Si a algo se había acostumbrado el Celta en los últimos años es a jugar sin red. A buscar otro gol nada más marcar, a presionar más intenso, más arriba, como si no hubiese un mañana.  A tirar hacia arriba, sin mirar hacia abajo, escapando permanentemente del precipicio. Esto le costó derrotas y disgustos. Pero si algo demuestra el fútbol es que no existe la propuesta perfecta. Con las tan denostadas marcas individuales abolidas, el equipo volvió a mostrarse frágil atrás y encajó tres goles. Y con ventaja en el marcador, Unzué decidió guardar un poco la ropa, primero cambiando a 1-4-4-2 y luego poblando el centro del campo para tratar de atascar a la Real.

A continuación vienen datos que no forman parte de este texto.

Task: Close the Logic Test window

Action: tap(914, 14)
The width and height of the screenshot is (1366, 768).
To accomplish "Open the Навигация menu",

La idea era buena –todas lo son en las cabezas de los entrenadores- pero no funcionó. El equipo donostiarra encontró la manera de hacer daño, primero obligando a Sergio a cometer errores, segundo introduciendo veneno con Juanmi, Vela y Aguirretxe y, tercero -sobre todo tercero- aprovechando las ocasiones para marcar. Primero Juanmi en el 80 tras un error en cadena y luego Willian José, que aprovechó el doble fallo de Jonny y del árbitro –señaló penalti cuando la falta era fuera- para infringir un castigo demasiado severo y seguramente también injusto, aunque la justicia es muy relativa cuando hay fuego real.